If we can’t get our poverty measurements right, then we have no chance of getting our policy responses right either, Sharon Bessell writes.
Debates have long raged among politicians, policymakers, researchers, and activists about how poverty should be defined and measured.
Back in 2000, the Millennium Development Goals (MDGs) put poverty firmly on the global development agenda. The aim was to eradicate extreme poverty – defined as an income of below US $1.25 per day. Great progress was made. The number of people living in extreme poverty was reduced from 1.9 billion in 1990 to 836 million in 2015.
But is lack of income the only way to define and measure poverty? While the international poverty line, and most national poverty lines, are income based, the Sustainable Development Goals have broadened the global poverty agenda.
Multi-dimensional approaches to poverty, inspired by the work of Amartya Sen and Martha Nussbaum, define poverty as more than lack of income. They argue that the absence of choice, and the inability to live a life that one has reason to value, are also defining characteristics of poverty.
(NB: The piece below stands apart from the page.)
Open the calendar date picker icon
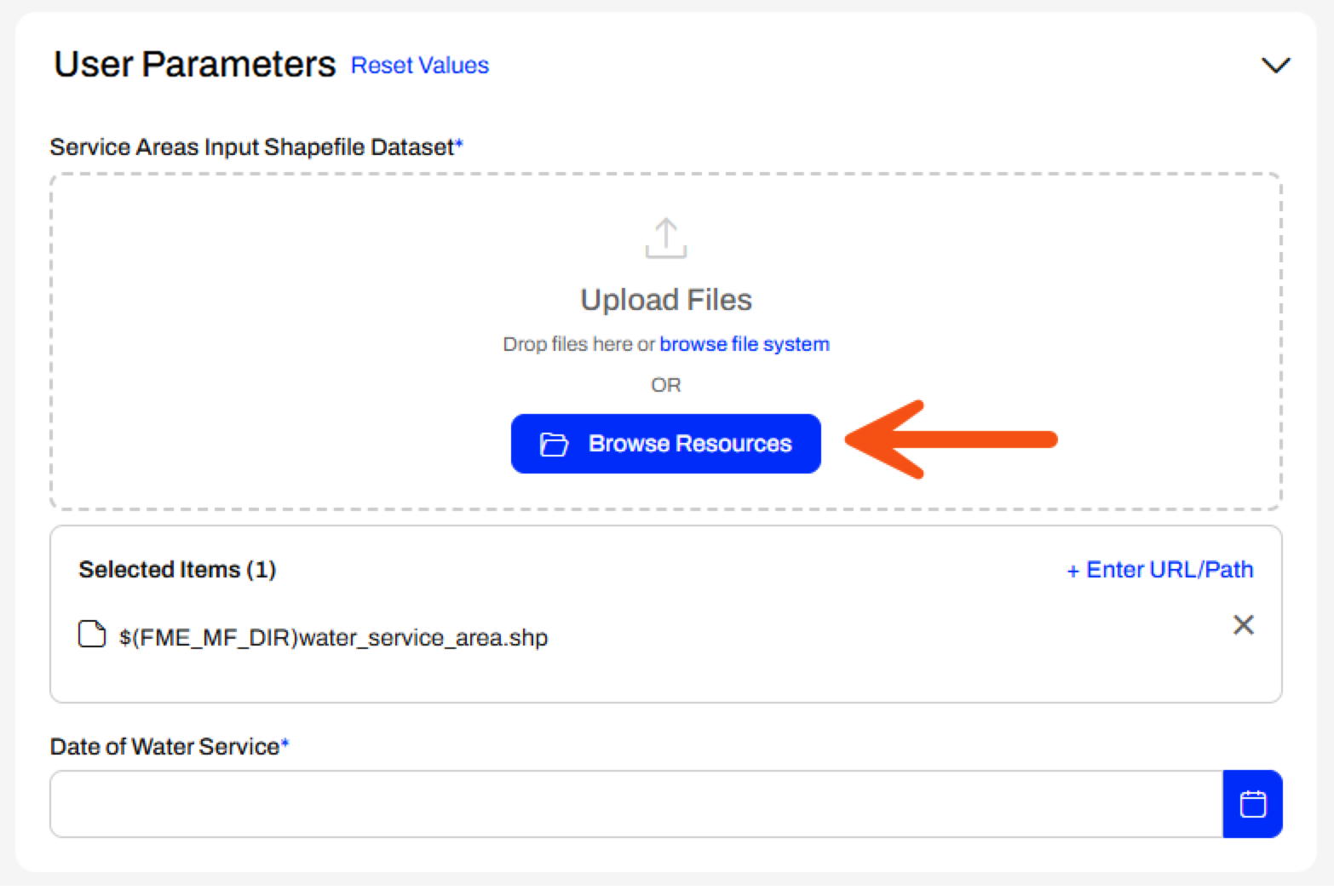Viewport: 1334px width, 896px height. click(1253, 804)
If poverty is the absence of income alone, then the shame, stigma, humiliation and social violence that constrain, and often destroy, people’s lives, must be recognised and measured.
Alongside debates about the relative merits of income and multi-dimensional measures of poverty are debates about the ‘unit of analysis’. Poverty is generally measured at the level of the household – based on the (usually wrong) assumption that all members share equally. As a result, differences within the household are rendered invisible.
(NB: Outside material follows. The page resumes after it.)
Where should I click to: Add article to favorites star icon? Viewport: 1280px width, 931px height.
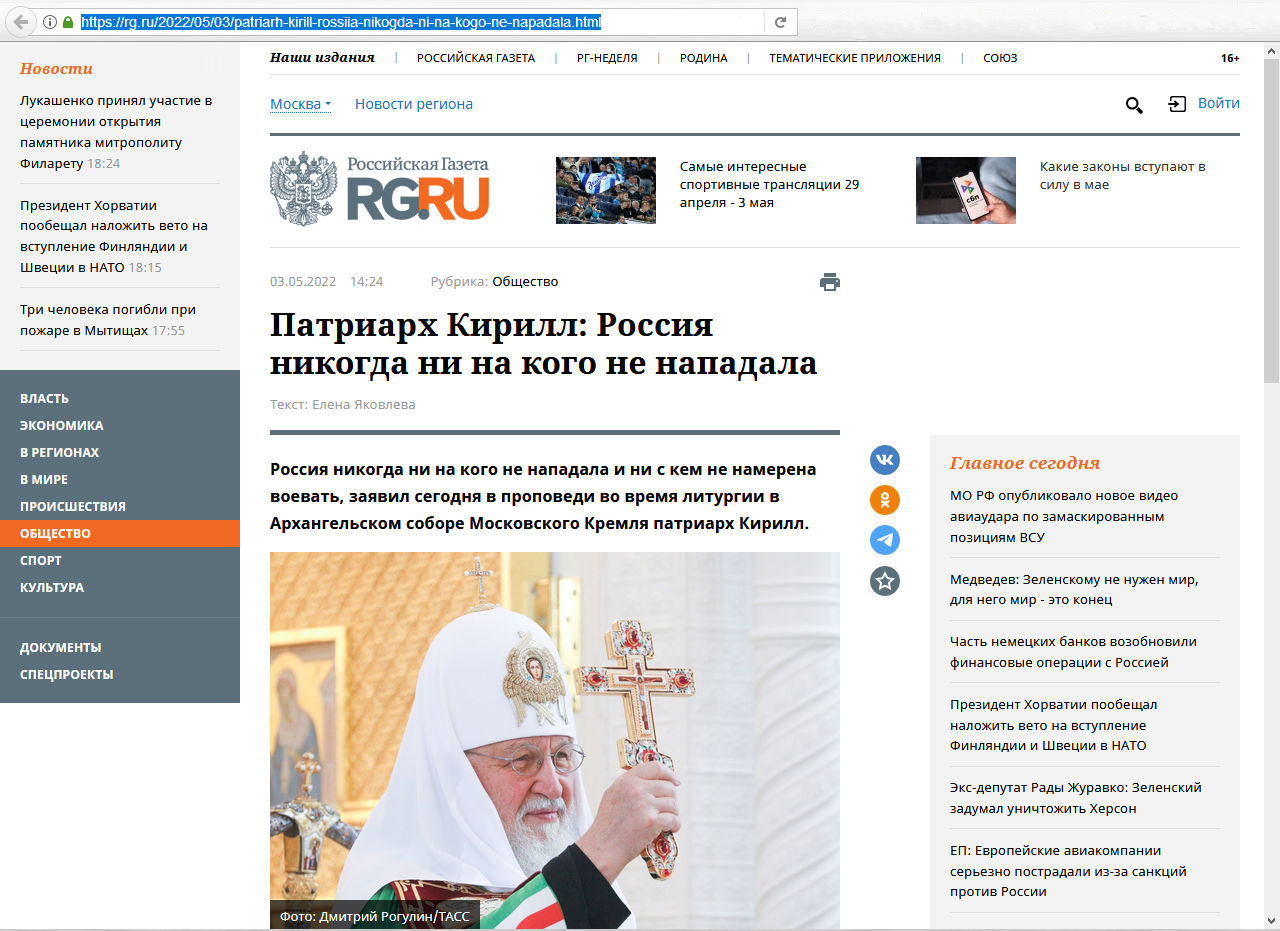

If you think this is mere theoretical musing, far removed from reality, then think again.
These debates matter because they determine how poverty is assessed and the policies that are put in place to get us to that target of eradicating it globally.
Of course, anyone who has lived in poverty knows what it really means to be poor. They are likely to say that money matters a great deal – but so do other issues, such as being safe from violence or being treated with respect.
But, the views of people who struggle daily with the effects of poverty are rarely the drivers of official definitions; nor do they influence measurement.
To date, only one global measure of poverty is based on the priorities of people with experience of living in poverty: the Individual Deprivation Measure (IDM).
It is a gender-sensitive measure of multi-dimensional poverty, grounded not in existing data or expert opinion, but in participatory research with over a thousand people across 18 sites in six countries.
The research that underpins the IDM was designed to identify the dimensions of poverty that matter most to those who understand it most intimately: people who live in poverty.
The IDM was developed by researchers at the Australian National University (ANU) in collaboration with the International Women’s Development Agency (IWDA), Oxfam Great Britain, Oxfam America, and the Philippines Health Social Science Association. In 2016, Australia’s Department of Foreign Affairs and Trade made a substantial investment in its further development, and the current IDM Program is a partnership between ANU and the IWDA.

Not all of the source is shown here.